_Task requirements_. Please return every entry below exactly as written, without any of its pictures.

_Information provided_.
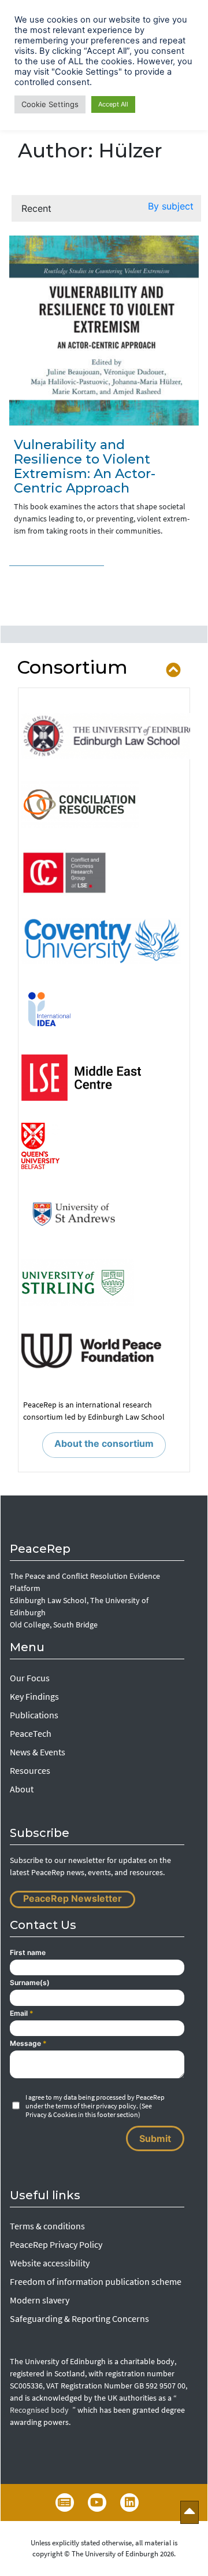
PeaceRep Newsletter (72, 1898)
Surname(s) (30, 1982)
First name (28, 1952)
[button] (170, 208)
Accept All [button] (113, 104)
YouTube (97, 2502)
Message (28, 2043)
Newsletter (64, 2502)
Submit (155, 2138)
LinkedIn (129, 2502)
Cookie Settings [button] (50, 104)
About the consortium (104, 1443)
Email (22, 2013)
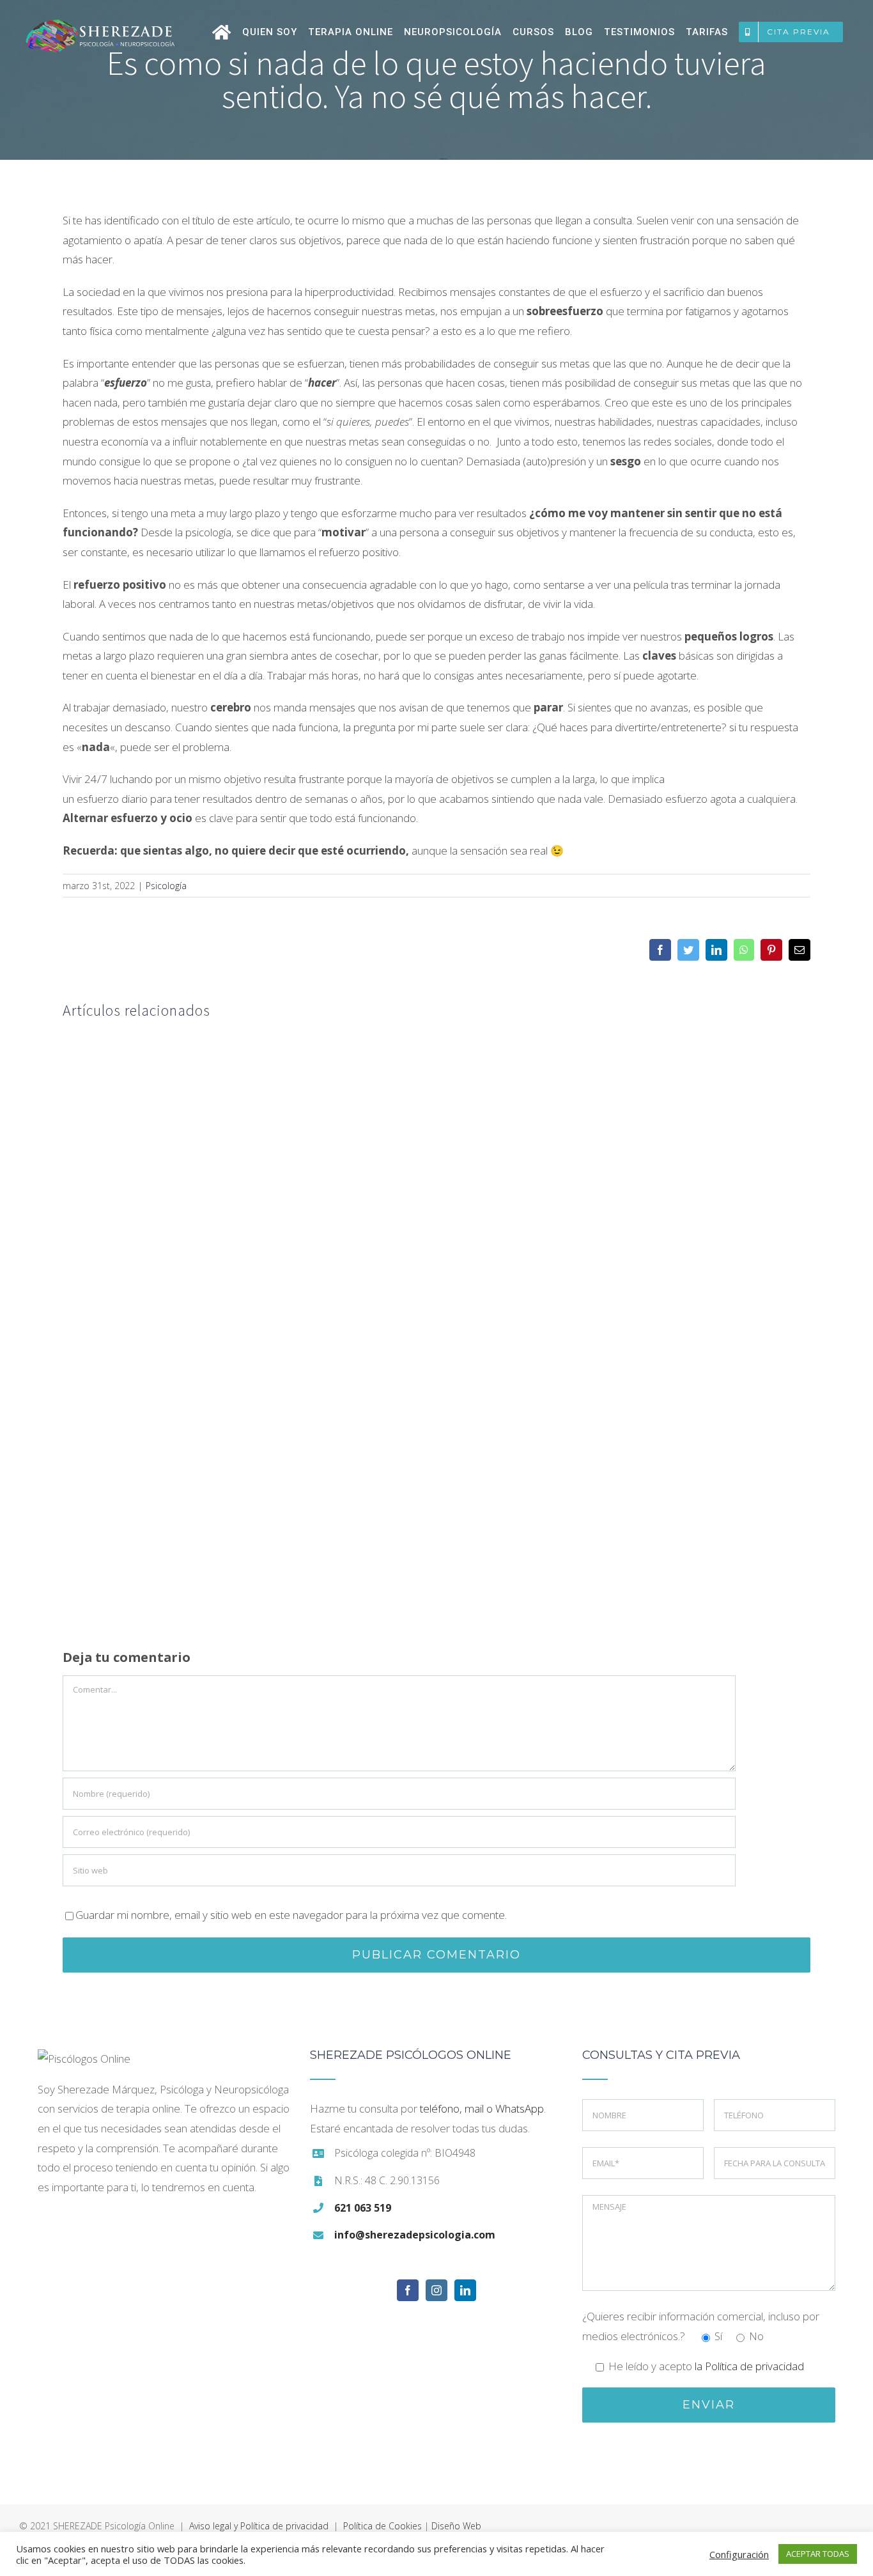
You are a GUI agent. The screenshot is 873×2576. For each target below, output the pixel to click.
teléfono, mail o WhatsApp (482, 2108)
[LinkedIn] (465, 2290)
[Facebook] (408, 2290)
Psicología (166, 886)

_Finished task_.
PeaceRep Newsletter (72, 1898)
Surname(s) (30, 1982)
First name (28, 1952)
[button] (170, 208)
Accept All [button] (113, 104)
YouTube (97, 2502)
Message (28, 2043)
Newsletter (64, 2502)
Submit (155, 2138)
LinkedIn (129, 2502)
Cookie Settings [button] (50, 104)
About the consortium (104, 1443)
Email (22, 2013)
You are a GUI agent. The screenshot is 873×2576. For each target below, output the pixel to click.
teléfono, mail o WhatsApp (482, 2108)
[LinkedIn] (465, 2290)
[Facebook] (408, 2290)
Psicología (166, 886)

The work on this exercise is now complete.